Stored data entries
────────────────────
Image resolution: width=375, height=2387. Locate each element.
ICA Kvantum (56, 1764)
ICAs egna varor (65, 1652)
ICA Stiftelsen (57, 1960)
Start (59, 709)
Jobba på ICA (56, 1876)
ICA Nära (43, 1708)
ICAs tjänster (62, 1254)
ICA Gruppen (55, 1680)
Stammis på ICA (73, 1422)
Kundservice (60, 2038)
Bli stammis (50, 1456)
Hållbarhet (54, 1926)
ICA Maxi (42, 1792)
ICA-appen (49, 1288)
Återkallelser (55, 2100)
────────────────────
- Your assignment
What is needed is an exact transcription of every entry above.

- Task output
Image resolution: width=375, height=2387. Locate each element.
ICA Kvantum (56, 1764)
ICAs egna varor (65, 1652)
ICA Stiftelsen (57, 1960)
Start (59, 709)
Jobba på ICA (56, 1876)
ICA Nära (43, 1708)
ICAs tjänster (62, 1254)
ICA Gruppen (55, 1680)
Stammis på ICA (73, 1422)
Kundservice (60, 2038)
Bli stammis (50, 1456)
Hållbarhet (54, 1926)
ICA Maxi (42, 1792)
ICA-appen (49, 1288)
Återkallelser (55, 2100)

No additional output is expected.